# Tasks to perform:
1) Edit the essay on mourning 9/11 by rewriting everything from "Besides the obvious" down to "at every turn." with "police state" changed to "surveillance state".
2) According to the essay on mourning 9/11, in what month and year did the writer first come to New York?
3) Extend the essay on mourning 9/11, picking up after its final sentence.

# Document segment:
*** Block opens ***
Mourning 9/11: The Loss of Innocence
The first time I came to New York was in April 1997, fresh from service in the IDF, just after the first wave of suicide bombings (I didn’t know then it was just the beginning, and naively believed that, with Benjamin Netanyahu having defeated Shimon Peres, we’d put this aberration behind us!).
Besides the obvious (I decided then and there that New York is the greatest city on the planet), I was blown away by Americans’ simple readiness to take everyone at face value. Here was a society that believed it was better to fall victim to petty deceit than to turn it into a sort of police state where you’re requested to produce an ID at every turn.
The obvious corollary of that mentality was a nonchalant approach to security. Even the first World Trade Center bombing, eight years before 9/11, didn’t convince New Yorkers that they were being threatened by an implacable, malicious force, completely alien to their own visions of good and evil, determined to use everything good and pure in America against it. On my way back from Liberty Island I couldn’t restrain myself from asking a police officer – “aren’t you guys afraid that someone might smuggle weapons or explosives to the Island, take tourists hostage, or blow up the statue or parts of it?” He was genuinely puzzled: “Why would somebody do something so pointless?” An elderly gentleman who overheard our conversation told me that I had a vivid imagination.
*** Block closes ***
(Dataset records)
*** Block opens ***
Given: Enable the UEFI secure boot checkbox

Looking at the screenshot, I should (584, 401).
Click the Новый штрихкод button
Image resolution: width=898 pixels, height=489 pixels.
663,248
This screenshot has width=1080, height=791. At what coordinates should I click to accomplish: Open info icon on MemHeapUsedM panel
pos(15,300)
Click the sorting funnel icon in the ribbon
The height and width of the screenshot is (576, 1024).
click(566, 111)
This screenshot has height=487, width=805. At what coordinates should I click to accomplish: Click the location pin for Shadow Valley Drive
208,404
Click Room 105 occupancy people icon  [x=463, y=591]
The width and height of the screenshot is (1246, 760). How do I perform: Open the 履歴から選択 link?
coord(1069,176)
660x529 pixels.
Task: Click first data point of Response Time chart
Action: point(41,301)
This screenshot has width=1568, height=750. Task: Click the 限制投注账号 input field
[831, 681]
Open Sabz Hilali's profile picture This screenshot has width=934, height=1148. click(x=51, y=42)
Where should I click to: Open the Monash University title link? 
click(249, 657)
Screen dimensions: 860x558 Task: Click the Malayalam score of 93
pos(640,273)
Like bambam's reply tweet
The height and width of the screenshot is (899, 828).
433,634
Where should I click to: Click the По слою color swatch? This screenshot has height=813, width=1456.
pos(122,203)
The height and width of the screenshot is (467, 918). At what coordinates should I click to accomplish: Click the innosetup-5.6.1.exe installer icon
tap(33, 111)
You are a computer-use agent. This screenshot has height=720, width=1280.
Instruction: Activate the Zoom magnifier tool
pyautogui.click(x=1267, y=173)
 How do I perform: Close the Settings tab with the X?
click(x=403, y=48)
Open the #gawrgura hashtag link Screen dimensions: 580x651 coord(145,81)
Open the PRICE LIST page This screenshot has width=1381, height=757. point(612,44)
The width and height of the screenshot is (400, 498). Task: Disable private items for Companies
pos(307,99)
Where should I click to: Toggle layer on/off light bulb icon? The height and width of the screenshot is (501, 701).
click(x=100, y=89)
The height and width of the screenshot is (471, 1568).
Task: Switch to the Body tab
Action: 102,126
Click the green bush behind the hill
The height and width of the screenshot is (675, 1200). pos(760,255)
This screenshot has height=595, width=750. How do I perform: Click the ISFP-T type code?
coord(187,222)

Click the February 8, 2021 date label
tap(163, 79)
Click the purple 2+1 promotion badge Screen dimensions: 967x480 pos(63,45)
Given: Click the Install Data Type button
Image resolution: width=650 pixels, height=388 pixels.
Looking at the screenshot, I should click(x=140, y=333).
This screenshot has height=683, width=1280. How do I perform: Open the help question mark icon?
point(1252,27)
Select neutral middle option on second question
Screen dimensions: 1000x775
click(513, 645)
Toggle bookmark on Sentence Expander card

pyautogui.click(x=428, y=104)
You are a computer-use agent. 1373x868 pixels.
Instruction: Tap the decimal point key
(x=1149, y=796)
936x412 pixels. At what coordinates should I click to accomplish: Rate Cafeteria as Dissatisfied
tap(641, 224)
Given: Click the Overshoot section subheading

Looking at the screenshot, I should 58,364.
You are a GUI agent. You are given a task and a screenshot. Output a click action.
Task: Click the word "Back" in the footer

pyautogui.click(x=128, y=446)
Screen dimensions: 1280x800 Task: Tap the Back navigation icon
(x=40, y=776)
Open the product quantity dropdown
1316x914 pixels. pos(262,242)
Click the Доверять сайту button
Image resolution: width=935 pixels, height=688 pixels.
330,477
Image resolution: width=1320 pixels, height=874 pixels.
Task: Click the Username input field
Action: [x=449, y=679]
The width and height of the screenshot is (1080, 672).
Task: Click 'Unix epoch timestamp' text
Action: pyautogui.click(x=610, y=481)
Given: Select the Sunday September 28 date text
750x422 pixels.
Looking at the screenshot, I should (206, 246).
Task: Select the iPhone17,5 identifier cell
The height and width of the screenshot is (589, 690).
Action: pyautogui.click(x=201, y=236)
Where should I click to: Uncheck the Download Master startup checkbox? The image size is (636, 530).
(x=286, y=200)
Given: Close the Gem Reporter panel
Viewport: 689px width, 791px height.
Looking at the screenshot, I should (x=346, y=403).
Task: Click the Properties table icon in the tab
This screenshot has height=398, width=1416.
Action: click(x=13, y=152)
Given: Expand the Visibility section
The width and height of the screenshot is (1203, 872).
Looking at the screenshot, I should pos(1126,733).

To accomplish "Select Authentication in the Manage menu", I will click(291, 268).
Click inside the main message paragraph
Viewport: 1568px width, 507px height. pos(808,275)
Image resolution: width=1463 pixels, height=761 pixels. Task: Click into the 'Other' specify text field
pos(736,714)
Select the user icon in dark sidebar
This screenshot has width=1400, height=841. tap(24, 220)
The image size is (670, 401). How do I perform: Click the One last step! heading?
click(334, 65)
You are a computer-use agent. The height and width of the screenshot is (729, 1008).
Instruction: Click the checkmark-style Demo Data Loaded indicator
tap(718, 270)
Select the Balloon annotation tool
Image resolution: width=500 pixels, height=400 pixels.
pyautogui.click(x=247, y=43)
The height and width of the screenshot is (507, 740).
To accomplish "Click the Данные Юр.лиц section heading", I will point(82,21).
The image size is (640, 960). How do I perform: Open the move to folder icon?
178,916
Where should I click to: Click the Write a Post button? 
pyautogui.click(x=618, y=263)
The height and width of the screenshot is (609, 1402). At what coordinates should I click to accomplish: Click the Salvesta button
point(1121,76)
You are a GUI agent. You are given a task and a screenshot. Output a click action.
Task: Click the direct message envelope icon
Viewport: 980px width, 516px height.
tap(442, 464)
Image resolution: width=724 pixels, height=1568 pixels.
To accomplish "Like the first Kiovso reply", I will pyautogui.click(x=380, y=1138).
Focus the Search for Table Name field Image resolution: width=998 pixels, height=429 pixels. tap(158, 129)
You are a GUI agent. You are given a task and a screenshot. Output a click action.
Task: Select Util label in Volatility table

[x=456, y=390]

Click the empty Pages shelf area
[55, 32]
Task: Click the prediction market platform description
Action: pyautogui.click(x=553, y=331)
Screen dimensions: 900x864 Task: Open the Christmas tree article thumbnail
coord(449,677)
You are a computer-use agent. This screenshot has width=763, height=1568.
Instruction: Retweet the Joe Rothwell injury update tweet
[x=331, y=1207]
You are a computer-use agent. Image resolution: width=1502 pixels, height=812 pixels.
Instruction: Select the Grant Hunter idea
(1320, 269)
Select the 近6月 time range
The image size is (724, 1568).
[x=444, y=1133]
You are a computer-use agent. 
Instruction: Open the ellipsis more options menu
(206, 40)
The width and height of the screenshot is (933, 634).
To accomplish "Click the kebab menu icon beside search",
*** Block closes ***
# Solved tasks:
1)
Besides the obvious (I decided then and there that New York is the greatest city on the planet), I was blown away by Americans’ simple readiness to take everyone at face value. Here was a society that believed it was better to fall victim to petty deceit than to turn it into a sort of surveillance state where you’re requested to produce an ID at every turn.

2) April 1997

3)
Obviously, the real New Yorkers of 1997 would probably disagree with my rose-tinted view of their city and their society. Still, coming from an Israel traumatized by Saddam’s unanswered rockets, the shattered promise of Oslo, Rabin’s murder, and suicide bombings, here was a breath of fresh air, a society operating on a cheerful premise that all people are rational beings, capable of choosing good over evil, and therefore reliable and predictable and deserving of trust. But 13 years ago, Bin Laden’s thugs destroyed that society – perhaps, forever. I knew it then, after the second plane hit the World Trade Center. Today, America is probably safer from harm than it was in 1997. But the price it was forced to pay, the innocence that was lost – that cannot be rebuilt. I’ve gone back to New York again and again, but on this anniversary I want to cry – not when I remember the horror of falling towers on my TV, but when I go back to this spring of ’97 and the city that was.